Entonces el funcionario de Vichy asomó bajo el estadista de la IV República. Michel Perraud respondió con un abominable rictus de muerto viviente, que se transformó en una venenosa sonrisa. Desplazó la mirada de Félix a mí y, tras mirar de nuevo a Félix, la posó en la chimenea.

Comprendí en el acto lo que quería dar a entender. Félix también lo captó, porque se puso a gritar como un poseso.

–¡Las ha quemado, crápula, cerdo colaboracionista!

Había perdido los estribos. Furibundo, agarró a Perraud por el cuello y lo sacudió con tanta fuerza que el viejo se puso rojo de asfixia.

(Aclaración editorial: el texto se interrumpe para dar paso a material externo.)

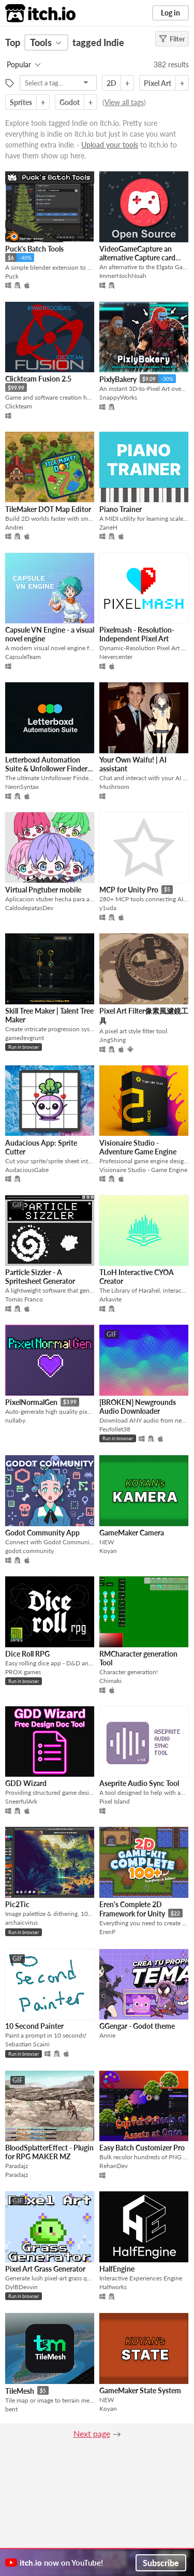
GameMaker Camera (131, 1532)
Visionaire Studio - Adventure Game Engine (137, 1147)
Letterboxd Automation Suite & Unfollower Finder (46, 764)
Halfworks (113, 2287)
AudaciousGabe (27, 1170)
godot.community (29, 1551)
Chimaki (110, 1681)
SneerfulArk (21, 1801)
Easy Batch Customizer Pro (142, 2147)
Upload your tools (109, 144)
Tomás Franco (24, 1299)
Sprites (21, 102)
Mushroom (114, 787)
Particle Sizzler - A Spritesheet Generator (40, 1276)
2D (111, 83)
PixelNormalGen (31, 1402)
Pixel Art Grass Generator (45, 2268)
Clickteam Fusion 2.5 (38, 378)
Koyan (108, 1551)
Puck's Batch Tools (34, 248)
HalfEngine (117, 2268)
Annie (107, 2035)
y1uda (107, 908)
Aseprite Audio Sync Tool (139, 1783)
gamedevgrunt (24, 1038)
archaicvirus (21, 1922)
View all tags (124, 102)
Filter (172, 39)
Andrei (14, 527)
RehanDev (113, 2166)
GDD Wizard (26, 1783)
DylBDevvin (21, 2287)
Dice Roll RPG (27, 1653)
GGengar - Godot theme (137, 2026)
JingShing (112, 1040)
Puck (12, 276)
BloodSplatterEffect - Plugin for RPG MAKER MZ (49, 2152)
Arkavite (110, 1299)
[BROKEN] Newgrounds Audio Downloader (137, 1406)
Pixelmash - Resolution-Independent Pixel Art (136, 634)
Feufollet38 (114, 1429)
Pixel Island (114, 1801)
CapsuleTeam (23, 657)
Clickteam (18, 406)
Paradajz (16, 2174)
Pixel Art (157, 83)
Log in (170, 12)
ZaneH (108, 527)
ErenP (107, 1932)
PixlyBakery (118, 379)
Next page (91, 2433)
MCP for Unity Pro (128, 889)
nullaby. (16, 1420)
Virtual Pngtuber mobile (43, 889)
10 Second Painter (34, 2026)
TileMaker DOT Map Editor (48, 509)
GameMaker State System (140, 2390)
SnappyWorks (118, 397)
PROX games (23, 1672)
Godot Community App (42, 1532)
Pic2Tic (17, 1904)
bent (11, 2409)
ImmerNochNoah (122, 276)
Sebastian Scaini (27, 2044)
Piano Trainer (120, 509)
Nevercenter (115, 657)
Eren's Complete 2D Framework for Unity (132, 1909)
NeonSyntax (22, 787)
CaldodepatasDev (29, 908)
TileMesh (19, 2391)
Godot (69, 102)
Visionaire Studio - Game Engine (143, 1170)
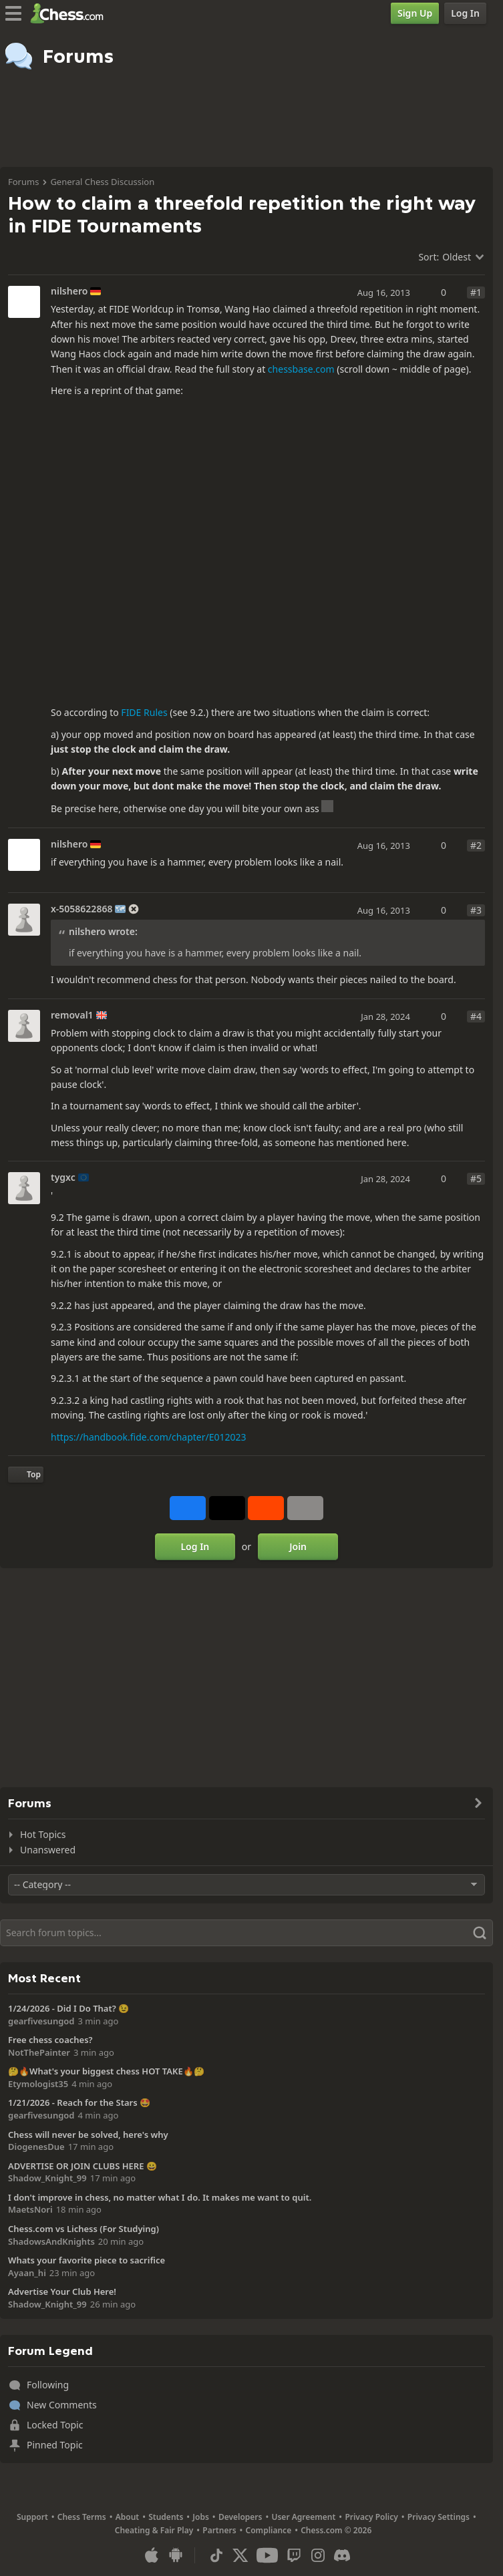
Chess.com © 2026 (336, 2530)
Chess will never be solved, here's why (88, 2135)
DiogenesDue (36, 2147)
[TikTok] (216, 2555)
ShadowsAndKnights (51, 2241)
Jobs (200, 2517)
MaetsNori (30, 2209)
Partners (219, 2530)
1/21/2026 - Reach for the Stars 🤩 (79, 2102)
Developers (240, 2517)
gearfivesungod (41, 2021)
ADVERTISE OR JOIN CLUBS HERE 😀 (82, 2166)
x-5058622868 (81, 909)
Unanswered (47, 1849)
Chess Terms (81, 2517)
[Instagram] (318, 2555)
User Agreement (303, 2517)
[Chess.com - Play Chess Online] (70, 13)
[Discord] (342, 2555)
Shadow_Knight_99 (47, 2178)
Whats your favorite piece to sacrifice (86, 2260)
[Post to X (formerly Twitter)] (227, 1508)
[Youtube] (267, 2555)
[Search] (246, 1932)
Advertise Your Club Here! (62, 2291)
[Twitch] (294, 2555)
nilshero (69, 291)
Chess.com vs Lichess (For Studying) (83, 2229)
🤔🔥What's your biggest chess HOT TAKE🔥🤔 (106, 2071)
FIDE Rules (144, 712)
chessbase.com (301, 369)
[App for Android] (176, 2555)
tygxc (63, 1177)
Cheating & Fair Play (154, 2530)
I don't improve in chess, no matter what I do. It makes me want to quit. (159, 2197)
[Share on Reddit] (266, 1508)
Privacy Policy (371, 2517)
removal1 (72, 1015)
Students (165, 2517)
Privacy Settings (438, 2517)
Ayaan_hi (27, 2273)
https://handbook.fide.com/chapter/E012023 (148, 1437)
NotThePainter (39, 2052)
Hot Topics (42, 1834)
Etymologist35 (38, 2084)
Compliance (269, 2530)
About (128, 2517)
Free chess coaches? (50, 2040)
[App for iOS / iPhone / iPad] (152, 2555)
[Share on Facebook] (188, 1508)
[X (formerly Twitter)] (240, 2555)
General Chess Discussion (102, 182)
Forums (23, 182)
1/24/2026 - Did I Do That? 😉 (68, 2008)
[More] (305, 1508)
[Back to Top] (25, 1475)
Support (32, 2517)
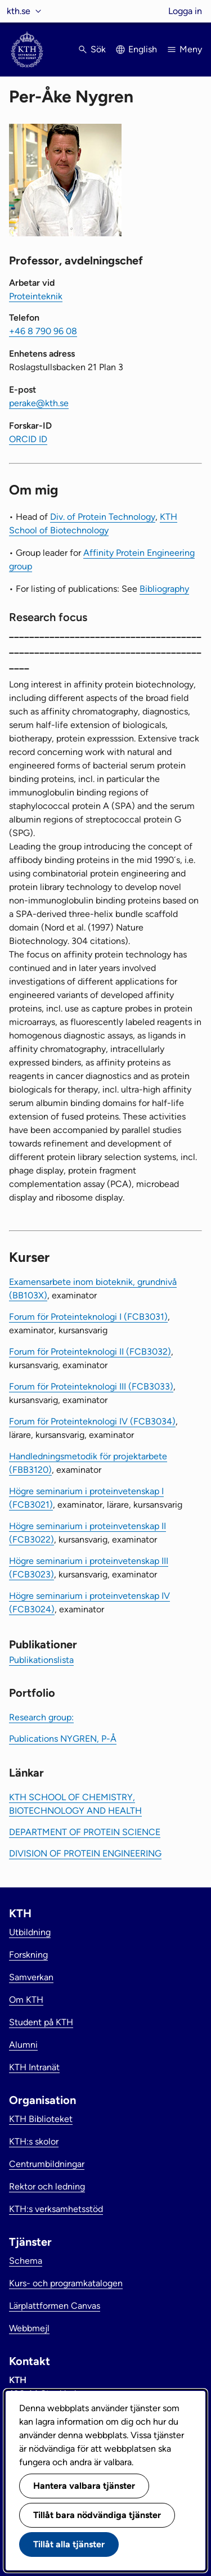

–Usted ordenó matar a Crétel, ¿verdad? – vociferaba Félix-. ¿Tenía miedo de que descubriera la verdad sobre usted durante el juicio? ¡Usted lo mandó asesinar!

Estrangulado por Félix, que lo tenía inmovilizado contra la pared, Perraud no podía emitir ni una palabra.

–Luego hizo matar a Schiller -continuó Félix, fuera de sí-. ¡Y se las ha ingeniado para que acusen a otro en su lugar!

–Suélteme -pidió, jadeante, el anciano-, suélteme.

Félix retrocedió un poco y entonces Perraud balbució:

–Olvídese de ese dosier. Si existió alguna vez, ahora ya no existe, y no le miento. En cuanto a Crétel, no creo que nadie lamente su muerte. Pero yo no maté a Schiller…

–¡Embustero!

Félix apretó con más fuerza el cuello arrugado. El viejo tenía los ojos desorbitados y su piel adquiría una tonalidad violácea.

Entonces lo vi.

Vi a Félix cometiendo un asesinato, allí, delante de mí, sin que pudiera hacer nada para evitarlo.

Capítulo 2

–¡Te equivocas! – grité a Félix-. ¡Te equivocas de adversario!

No parecía oír nada. Entonces, con un gesto que pretendí autoritario, lo agarré por el brazo y lo arrastré fuera antes de que cometiera algo irreparable. Abandonamos rápidamente la casa.

Lo empujé al interior de un taxi, en dirección al Lutétia, donde pedí dos whiskis dobles para aclararnos las ideas.

–Pero ¿qué te ha dado? – pregunté, observándolo con gravedad-. Habíamos ido allí para tratar de averiguar más cosas, no para ajustar cuentas. Creía que un periodista no debía salirse nunca de sus casillas.

–He incurrido en una ridiculez espantosa… Ha sido caer muy bajo. – Sacudió la cabeza, desconsolado.

–No tenemos madera para este tipo de investigación, ni tú ni yo -afirmé.

–No -corroboró Félix.

Sin embargo, de sus ojos volvían a saltar chispas.

–No es cuestión de dejarlo ahora. Hemos ido demasiado lejos. Estamos demasiado cerca del final.

–¿Cerca del final?

–Sabemos que Jean-Yves Lerais había descubierto unos hechos comprometedores sobre el pasado colaboracionista de Crétel y Perraud.